Doch es ist vor allem das schlechte Wassermanagement, das die Bürgerinnen und Bürger wütend macht. Die Regierung hat in ganz Khuzistan Dämme aus dem Boden gestampft – doch die Baupolitik ist geprägt von Fehlplanungen und Misswirtschaft. Manche Stauseen sind leer, weil die Regierung Wasser in andere Provinzen ableitet, um dort Felder zu bewässern. Und während Klimaanlagen auf Hochtouren laufen, erzeugen die Stauseen keinen Strom.
Einer der für die Stromgewinnung aufgestaute Flüsse ist der Karun, der einzige schiffbare Wasserweg Irans. Seit Jahren sinkt sein Pegel, weil Wasser für die Landwirtschaft abgeleitet wird. Andere Seen und Flüsse sind bereits ausgetrocknet. Wenn in Flüssen noch Wasser fließt, ist es oft aufgrund der Erdölförderung verschmutzt. Viele Menschen sind für die Trinkwasserversorgung mittlerweile auf Lieferungen aus anderen Landesteilen angewiesen.
Abadan: Abbas Bohranipour steht vor den Überresten seines 30 Jahre alten Hains auf der Insel Minu. Wenige Tage zuvor hatten die Palmen nach Monaten extremer Hitze Feuer gefangen. »Dabei liegt mein Hain ganz in der Nähe des Flusses Arvand (persischer Name für den Tigris, Anm. d. Rd.)«, sagt er. »Im vergangenen Jahr sollte die Firma Jihad Nasr einen Kanal anlegen, aber der ist nie fertiggestellt worden.« Das Bauunternehmen gehört zum Firmennetzwerk der iranischen Revolutionsgarde.

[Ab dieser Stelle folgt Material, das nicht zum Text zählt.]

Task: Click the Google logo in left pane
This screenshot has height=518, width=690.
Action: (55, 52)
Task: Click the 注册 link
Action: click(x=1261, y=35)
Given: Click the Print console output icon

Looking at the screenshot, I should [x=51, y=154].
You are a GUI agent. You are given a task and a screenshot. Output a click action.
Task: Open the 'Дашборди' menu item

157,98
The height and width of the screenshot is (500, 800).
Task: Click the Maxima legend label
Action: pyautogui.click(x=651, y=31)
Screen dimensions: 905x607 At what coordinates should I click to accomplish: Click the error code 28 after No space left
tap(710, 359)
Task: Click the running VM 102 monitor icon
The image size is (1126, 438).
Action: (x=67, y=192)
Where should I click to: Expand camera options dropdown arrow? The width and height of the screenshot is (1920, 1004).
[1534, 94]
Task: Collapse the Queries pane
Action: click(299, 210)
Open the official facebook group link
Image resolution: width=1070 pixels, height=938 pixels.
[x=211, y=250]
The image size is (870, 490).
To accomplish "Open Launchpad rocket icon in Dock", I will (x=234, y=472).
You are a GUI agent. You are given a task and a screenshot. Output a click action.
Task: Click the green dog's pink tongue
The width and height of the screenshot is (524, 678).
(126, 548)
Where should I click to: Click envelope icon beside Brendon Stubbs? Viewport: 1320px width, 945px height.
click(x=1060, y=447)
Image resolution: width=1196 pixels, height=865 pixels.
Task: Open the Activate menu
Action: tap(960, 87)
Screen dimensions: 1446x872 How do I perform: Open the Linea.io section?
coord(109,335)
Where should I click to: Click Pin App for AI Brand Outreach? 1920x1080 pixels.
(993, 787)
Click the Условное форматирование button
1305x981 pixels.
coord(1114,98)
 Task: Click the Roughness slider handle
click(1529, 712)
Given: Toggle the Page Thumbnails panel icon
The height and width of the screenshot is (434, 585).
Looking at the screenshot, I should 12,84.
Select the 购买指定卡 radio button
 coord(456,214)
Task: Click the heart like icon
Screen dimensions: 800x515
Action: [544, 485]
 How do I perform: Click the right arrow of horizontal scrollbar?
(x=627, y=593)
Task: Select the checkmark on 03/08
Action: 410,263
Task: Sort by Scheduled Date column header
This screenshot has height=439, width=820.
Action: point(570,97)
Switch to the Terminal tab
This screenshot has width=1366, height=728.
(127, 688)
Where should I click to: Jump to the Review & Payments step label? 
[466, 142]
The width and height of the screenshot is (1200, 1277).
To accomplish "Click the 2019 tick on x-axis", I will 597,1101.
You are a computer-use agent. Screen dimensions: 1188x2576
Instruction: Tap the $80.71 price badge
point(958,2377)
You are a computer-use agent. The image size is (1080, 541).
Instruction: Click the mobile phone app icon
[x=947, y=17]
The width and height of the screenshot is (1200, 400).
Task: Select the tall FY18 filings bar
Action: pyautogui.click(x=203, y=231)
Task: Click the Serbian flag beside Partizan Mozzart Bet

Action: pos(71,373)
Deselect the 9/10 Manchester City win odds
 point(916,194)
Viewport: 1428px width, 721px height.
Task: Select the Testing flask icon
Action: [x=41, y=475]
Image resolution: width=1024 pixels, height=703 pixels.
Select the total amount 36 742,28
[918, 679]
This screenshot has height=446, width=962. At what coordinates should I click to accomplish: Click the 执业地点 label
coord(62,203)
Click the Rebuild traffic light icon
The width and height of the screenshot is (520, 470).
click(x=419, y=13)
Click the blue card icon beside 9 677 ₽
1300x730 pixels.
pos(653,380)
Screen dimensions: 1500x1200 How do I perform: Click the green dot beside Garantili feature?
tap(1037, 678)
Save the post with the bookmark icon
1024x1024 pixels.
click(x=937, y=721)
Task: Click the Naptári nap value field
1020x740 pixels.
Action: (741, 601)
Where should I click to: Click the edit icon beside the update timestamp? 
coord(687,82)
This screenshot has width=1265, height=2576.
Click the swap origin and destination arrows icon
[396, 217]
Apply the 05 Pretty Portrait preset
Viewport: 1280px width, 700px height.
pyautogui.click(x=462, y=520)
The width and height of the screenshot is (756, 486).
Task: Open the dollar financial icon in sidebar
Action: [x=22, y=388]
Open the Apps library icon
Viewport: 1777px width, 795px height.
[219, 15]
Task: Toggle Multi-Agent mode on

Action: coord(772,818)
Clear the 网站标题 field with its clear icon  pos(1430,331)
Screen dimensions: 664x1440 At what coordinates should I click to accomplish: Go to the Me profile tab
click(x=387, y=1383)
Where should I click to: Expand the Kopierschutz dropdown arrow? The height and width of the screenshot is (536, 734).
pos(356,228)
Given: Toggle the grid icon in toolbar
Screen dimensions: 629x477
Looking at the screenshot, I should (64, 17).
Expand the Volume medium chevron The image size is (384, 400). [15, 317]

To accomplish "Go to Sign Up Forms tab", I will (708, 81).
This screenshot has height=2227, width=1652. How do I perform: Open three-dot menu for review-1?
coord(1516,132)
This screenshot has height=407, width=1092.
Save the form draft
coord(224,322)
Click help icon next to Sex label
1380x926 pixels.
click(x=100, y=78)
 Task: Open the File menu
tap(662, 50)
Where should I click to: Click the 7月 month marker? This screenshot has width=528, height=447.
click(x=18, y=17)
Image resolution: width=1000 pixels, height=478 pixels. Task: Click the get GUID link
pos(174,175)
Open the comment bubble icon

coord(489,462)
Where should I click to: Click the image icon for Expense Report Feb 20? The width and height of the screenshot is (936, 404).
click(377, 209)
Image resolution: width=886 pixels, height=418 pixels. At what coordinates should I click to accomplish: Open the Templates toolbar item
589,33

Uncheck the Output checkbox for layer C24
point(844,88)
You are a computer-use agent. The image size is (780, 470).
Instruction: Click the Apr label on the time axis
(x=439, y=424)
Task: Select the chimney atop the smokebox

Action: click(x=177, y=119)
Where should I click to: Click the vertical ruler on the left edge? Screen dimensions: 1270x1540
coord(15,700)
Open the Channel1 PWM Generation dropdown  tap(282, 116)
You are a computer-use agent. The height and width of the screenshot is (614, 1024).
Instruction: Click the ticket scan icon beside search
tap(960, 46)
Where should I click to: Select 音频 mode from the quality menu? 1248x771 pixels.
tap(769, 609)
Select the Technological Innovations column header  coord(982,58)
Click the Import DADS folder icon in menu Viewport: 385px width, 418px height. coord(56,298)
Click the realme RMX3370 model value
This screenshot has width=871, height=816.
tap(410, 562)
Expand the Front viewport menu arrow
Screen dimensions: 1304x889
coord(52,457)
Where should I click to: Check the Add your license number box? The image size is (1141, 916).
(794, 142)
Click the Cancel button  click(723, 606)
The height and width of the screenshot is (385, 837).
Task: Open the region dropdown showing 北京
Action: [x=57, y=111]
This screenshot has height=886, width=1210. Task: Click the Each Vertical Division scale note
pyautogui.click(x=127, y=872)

Das UNESCO-Welterbe von Shushtar beherbergt ein komplexes Bewässerungssystem. Die antiken Strukturen wurden unter den Achämeniden bis zu den Sassaniden angelegt. Der Karun erreicht Shushtar, nachdem er das Zagros-Gebirge überquert hat. Die Anlage besteht aus Dämmen, Kanälen und hydraulischen Systemen für Wasserversorgung, Mühlenbetrieb, Bewässerung und Fischzucht. Seit einigen Jahren zersetzen Salzablagerungen die historische Bausubstanz. Experten machen dafür den Gotvand-Damm verantwortlich, der noch unter dem Schah nach Vorbild des US-amerikanischen Hoover-Damms angelegt wurde.
Ramhormoz: Tashkuh, die »brennenden Berge«, liegen etwa 50 Kilometer östlich von Ahvaz. Der Hauptgrund für dieses natürliche Phänomen ist das Entweichen von Erdgas durch Risse im Boden.
Izeh: Ein Landwirt sprüht auf seinem Reisfeld Pestizide. Reis gehört zu den wichtigsten Grundnahrungsmitteln Irans und den traditionellen Kulturpflanzen in Khusistan. Reis verbraucht dreimal so viel Wasser wie der Anbau anderer Feldfrüchte. Hier im Norden der Region, näher an den Bergen gelegen, wurden in den vergangenen Jahrzehnten Tausende Hektar Reisfelder angelegt – auf Kosten des Wasserflusses stromabwärts. Weil der Reisanbau außerdem vergleichsweise lukrativ ist, sind alternative, weniger wasserintensive Kulturen für die Landwirte unattraktiv.